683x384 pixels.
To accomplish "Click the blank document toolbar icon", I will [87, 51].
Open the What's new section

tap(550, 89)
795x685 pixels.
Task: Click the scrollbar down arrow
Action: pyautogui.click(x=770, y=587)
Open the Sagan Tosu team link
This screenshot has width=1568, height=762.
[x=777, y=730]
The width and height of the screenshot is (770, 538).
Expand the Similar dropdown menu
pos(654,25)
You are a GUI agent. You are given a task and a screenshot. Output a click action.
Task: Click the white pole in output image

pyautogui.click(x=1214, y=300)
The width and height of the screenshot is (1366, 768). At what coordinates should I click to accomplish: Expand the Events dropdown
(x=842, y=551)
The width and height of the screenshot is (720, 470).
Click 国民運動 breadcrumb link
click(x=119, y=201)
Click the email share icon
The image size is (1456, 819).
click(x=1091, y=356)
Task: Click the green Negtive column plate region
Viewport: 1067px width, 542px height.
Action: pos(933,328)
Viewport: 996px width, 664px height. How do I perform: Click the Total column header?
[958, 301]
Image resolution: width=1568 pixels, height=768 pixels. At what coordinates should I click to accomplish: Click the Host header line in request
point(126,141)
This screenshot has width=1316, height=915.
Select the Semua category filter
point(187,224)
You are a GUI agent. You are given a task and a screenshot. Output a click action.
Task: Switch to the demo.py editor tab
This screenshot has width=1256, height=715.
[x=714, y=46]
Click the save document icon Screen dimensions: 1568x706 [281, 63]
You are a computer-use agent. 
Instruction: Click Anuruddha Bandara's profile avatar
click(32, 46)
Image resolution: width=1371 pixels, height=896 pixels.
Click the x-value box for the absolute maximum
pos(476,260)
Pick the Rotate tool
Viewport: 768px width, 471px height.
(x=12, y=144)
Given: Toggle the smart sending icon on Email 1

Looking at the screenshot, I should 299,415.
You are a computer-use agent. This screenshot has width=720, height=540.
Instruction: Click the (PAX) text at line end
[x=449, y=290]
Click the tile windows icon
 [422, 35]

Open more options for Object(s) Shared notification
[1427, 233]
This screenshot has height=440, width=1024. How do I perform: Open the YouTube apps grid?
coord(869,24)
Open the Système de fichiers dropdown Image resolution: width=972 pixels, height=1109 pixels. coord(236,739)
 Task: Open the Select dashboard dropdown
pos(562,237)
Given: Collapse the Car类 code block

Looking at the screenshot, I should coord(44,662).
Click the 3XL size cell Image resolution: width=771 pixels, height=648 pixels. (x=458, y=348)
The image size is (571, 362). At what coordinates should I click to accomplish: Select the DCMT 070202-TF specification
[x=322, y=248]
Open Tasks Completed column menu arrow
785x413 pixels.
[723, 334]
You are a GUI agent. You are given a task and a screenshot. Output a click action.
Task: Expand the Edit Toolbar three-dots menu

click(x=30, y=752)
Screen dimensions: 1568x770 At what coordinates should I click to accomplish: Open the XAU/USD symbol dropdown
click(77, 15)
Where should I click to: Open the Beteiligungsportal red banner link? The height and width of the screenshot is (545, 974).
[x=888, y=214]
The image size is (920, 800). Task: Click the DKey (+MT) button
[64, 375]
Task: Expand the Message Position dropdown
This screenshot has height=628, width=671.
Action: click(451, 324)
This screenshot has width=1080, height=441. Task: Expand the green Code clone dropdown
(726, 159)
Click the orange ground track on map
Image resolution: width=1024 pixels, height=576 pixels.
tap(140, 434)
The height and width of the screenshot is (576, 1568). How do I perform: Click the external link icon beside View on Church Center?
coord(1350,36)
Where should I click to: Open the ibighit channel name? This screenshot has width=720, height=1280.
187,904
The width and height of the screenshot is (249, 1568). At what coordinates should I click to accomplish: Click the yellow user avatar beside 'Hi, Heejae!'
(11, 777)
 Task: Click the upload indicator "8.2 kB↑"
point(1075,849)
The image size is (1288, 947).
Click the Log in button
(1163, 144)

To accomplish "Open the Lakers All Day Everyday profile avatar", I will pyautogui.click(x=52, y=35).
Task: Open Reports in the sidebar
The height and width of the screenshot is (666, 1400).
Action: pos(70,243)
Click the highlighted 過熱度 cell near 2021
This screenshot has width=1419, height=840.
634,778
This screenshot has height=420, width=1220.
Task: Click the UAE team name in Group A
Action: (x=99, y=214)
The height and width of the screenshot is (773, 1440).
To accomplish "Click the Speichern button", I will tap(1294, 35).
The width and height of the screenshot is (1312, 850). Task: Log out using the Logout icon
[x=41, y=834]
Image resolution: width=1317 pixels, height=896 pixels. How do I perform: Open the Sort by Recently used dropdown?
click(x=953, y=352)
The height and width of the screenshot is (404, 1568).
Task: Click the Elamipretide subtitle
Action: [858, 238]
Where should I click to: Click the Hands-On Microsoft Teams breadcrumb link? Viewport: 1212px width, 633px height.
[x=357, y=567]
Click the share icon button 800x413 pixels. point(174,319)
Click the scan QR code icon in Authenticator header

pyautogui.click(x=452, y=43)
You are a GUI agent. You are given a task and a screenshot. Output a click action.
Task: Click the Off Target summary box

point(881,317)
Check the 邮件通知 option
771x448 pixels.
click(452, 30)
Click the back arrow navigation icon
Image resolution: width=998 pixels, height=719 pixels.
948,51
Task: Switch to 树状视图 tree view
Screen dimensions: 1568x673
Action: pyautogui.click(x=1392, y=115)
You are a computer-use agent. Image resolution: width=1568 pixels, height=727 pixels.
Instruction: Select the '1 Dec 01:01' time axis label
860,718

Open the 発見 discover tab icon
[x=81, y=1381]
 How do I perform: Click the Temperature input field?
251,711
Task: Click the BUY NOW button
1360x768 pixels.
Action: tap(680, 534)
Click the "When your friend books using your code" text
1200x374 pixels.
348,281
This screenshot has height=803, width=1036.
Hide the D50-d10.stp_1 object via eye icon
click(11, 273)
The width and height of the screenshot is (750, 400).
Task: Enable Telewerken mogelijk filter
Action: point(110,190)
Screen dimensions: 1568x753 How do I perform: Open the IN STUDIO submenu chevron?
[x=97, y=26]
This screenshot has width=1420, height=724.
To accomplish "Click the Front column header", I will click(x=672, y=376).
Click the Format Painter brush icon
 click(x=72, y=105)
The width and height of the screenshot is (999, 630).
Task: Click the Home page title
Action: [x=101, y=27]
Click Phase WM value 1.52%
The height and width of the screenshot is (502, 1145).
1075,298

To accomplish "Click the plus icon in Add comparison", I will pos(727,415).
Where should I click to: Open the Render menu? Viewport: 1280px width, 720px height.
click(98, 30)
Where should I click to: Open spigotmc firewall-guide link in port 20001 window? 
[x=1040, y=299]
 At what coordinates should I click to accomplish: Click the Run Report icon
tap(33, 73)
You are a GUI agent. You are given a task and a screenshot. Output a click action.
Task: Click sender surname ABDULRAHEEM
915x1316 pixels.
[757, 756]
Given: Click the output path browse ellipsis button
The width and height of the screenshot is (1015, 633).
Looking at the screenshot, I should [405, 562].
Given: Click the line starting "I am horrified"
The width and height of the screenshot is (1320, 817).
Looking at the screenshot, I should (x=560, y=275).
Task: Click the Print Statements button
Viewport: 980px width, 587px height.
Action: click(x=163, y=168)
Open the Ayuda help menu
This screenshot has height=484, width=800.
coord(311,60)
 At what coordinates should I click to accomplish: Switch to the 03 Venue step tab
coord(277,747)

§ §

**WHAT TO DO**
Word for word, transcribe all of the records.

**REPLY TO THE TASK**
683x384 pixels.
To accomplish "Click the blank document toolbar icon", I will [87, 51].
Open the What's new section

tap(550, 89)
795x685 pixels.
Task: Click the scrollbar down arrow
Action: pyautogui.click(x=770, y=587)
Open the Sagan Tosu team link
This screenshot has width=1568, height=762.
[x=777, y=730]
The width and height of the screenshot is (770, 538).
Expand the Similar dropdown menu
pos(654,25)
You are a GUI agent. You are given a task and a screenshot. Output a click action.
Task: Click the white pole in output image

pyautogui.click(x=1214, y=300)
The width and height of the screenshot is (1366, 768). At what coordinates should I click to accomplish: Expand the Events dropdown
(x=842, y=551)
The width and height of the screenshot is (720, 470).
Click 国民運動 breadcrumb link
click(x=119, y=201)
Click the email share icon
The image size is (1456, 819).
click(x=1091, y=356)
Task: Click the green Negtive column plate region
Viewport: 1067px width, 542px height.
Action: pos(933,328)
Viewport: 996px width, 664px height. How do I perform: Click the Total column header?
[958, 301]
Image resolution: width=1568 pixels, height=768 pixels. At what coordinates should I click to accomplish: Click the Host header line in request
point(126,141)
This screenshot has width=1316, height=915.
Select the Semua category filter
point(187,224)
You are a GUI agent. You are given a task and a screenshot. Output a click action.
Task: Switch to the demo.py editor tab
This screenshot has width=1256, height=715.
[x=714, y=46]
Click the save document icon Screen dimensions: 1568x706 [281, 63]
You are a computer-use agent. 
Instruction: Click Anuruddha Bandara's profile avatar
click(32, 46)
Image resolution: width=1371 pixels, height=896 pixels.
Click the x-value box for the absolute maximum
pos(476,260)
Pick the Rotate tool
Viewport: 768px width, 471px height.
(x=12, y=144)
Given: Toggle the smart sending icon on Email 1

Looking at the screenshot, I should 299,415.
You are a computer-use agent. This screenshot has width=720, height=540.
Instruction: Click the (PAX) text at line end
[x=449, y=290]
Click the tile windows icon
 [422, 35]

Open more options for Object(s) Shared notification
[1427, 233]
This screenshot has height=440, width=1024. How do I perform: Open the YouTube apps grid?
coord(869,24)
Open the Système de fichiers dropdown Image resolution: width=972 pixels, height=1109 pixels. coord(236,739)
 Task: Open the Select dashboard dropdown
pos(562,237)
Given: Collapse the Car类 code block

Looking at the screenshot, I should coord(44,662).
Click the 3XL size cell Image resolution: width=771 pixels, height=648 pixels. (x=458, y=348)
The image size is (571, 362). At what coordinates should I click to accomplish: Select the DCMT 070202-TF specification
[x=322, y=248]
Open Tasks Completed column menu arrow
785x413 pixels.
[723, 334]
You are a GUI agent. You are given a task and a screenshot. Output a click action.
Task: Expand the Edit Toolbar three-dots menu

click(x=30, y=752)
Screen dimensions: 1568x770 At what coordinates should I click to accomplish: Open the XAU/USD symbol dropdown
click(77, 15)
Where should I click to: Open the Beteiligungsportal red banner link? The height and width of the screenshot is (545, 974).
[x=888, y=214]
The image size is (920, 800). Task: Click the DKey (+MT) button
[64, 375]
Task: Expand the Message Position dropdown
This screenshot has height=628, width=671.
Action: click(451, 324)
This screenshot has width=1080, height=441. Task: Expand the green Code clone dropdown
(726, 159)
Click the orange ground track on map
Image resolution: width=1024 pixels, height=576 pixels.
tap(140, 434)
The height and width of the screenshot is (576, 1568). How do I perform: Click the external link icon beside View on Church Center?
coord(1350,36)
Where should I click to: Open the ibighit channel name? This screenshot has width=720, height=1280.
187,904
The width and height of the screenshot is (249, 1568). At what coordinates should I click to accomplish: Click the yellow user avatar beside 'Hi, Heejae!'
(11, 777)
 Task: Click the upload indicator "8.2 kB↑"
point(1075,849)
The image size is (1288, 947).
Click the Log in button
(1163, 144)

To accomplish "Open the Lakers All Day Everyday profile avatar", I will pyautogui.click(x=52, y=35).
Task: Open Reports in the sidebar
The height and width of the screenshot is (666, 1400).
Action: pos(70,243)
Click the highlighted 過熱度 cell near 2021
This screenshot has width=1419, height=840.
634,778
This screenshot has height=420, width=1220.
Task: Click the UAE team name in Group A
Action: (x=99, y=214)
The height and width of the screenshot is (773, 1440).
To accomplish "Click the Speichern button", I will tap(1294, 35).
The width and height of the screenshot is (1312, 850). Task: Log out using the Logout icon
[x=41, y=834]
Image resolution: width=1317 pixels, height=896 pixels. How do I perform: Open the Sort by Recently used dropdown?
click(x=953, y=352)
The height and width of the screenshot is (404, 1568).
Task: Click the Elamipretide subtitle
Action: [858, 238]
Where should I click to: Click the Hands-On Microsoft Teams breadcrumb link? Viewport: 1212px width, 633px height.
[x=357, y=567]
Click the share icon button 800x413 pixels. point(174,319)
Click the scan QR code icon in Authenticator header

pyautogui.click(x=452, y=43)
You are a GUI agent. You are given a task and a screenshot. Output a click action.
Task: Click the Off Target summary box

point(881,317)
Check the 邮件通知 option
771x448 pixels.
click(452, 30)
Click the back arrow navigation icon
Image resolution: width=998 pixels, height=719 pixels.
948,51
Task: Switch to 树状视图 tree view
Screen dimensions: 1568x673
Action: pyautogui.click(x=1392, y=115)
You are a computer-use agent. Image resolution: width=1568 pixels, height=727 pixels.
Instruction: Select the '1 Dec 01:01' time axis label
860,718

Open the 発見 discover tab icon
[x=81, y=1381]
 How do I perform: Click the Temperature input field?
251,711
Task: Click the BUY NOW button
1360x768 pixels.
Action: tap(680, 534)
Click the "When your friend books using your code" text
1200x374 pixels.
348,281
This screenshot has height=803, width=1036.
Hide the D50-d10.stp_1 object via eye icon
click(11, 273)
The width and height of the screenshot is (750, 400).
Task: Enable Telewerken mogelijk filter
Action: point(110,190)
Screen dimensions: 1568x753 How do I perform: Open the IN STUDIO submenu chevron?
[x=97, y=26]
This screenshot has width=1420, height=724.
To accomplish "Click the Front column header", I will click(x=672, y=376).
Click the Format Painter brush icon
 click(x=72, y=105)
The width and height of the screenshot is (999, 630).
Task: Click the Home page title
Action: [x=101, y=27]
Click Phase WM value 1.52%
The height and width of the screenshot is (502, 1145).
1075,298

To accomplish "Click the plus icon in Add comparison", I will pos(727,415).
Where should I click to: Open the Render menu? Viewport: 1280px width, 720px height.
click(98, 30)
Where should I click to: Open spigotmc firewall-guide link in port 20001 window? 
[x=1040, y=299]
 At what coordinates should I click to accomplish: Click the Run Report icon
tap(33, 73)
You are a GUI agent. You are given a task and a screenshot. Output a click action.
Task: Click sender surname ABDULRAHEEM
915x1316 pixels.
[757, 756]
Given: Click the output path browse ellipsis button
The width and height of the screenshot is (1015, 633).
Looking at the screenshot, I should [405, 562].
Given: Click the line starting "I am horrified"
The width and height of the screenshot is (1320, 817).
Looking at the screenshot, I should (x=560, y=275).
Task: Click the Print Statements button
Viewport: 980px width, 587px height.
Action: click(x=163, y=168)
Open the Ayuda help menu
This screenshot has height=484, width=800.
coord(311,60)
 At what coordinates should I click to accomplish: Switch to the 03 Venue step tab
coord(277,747)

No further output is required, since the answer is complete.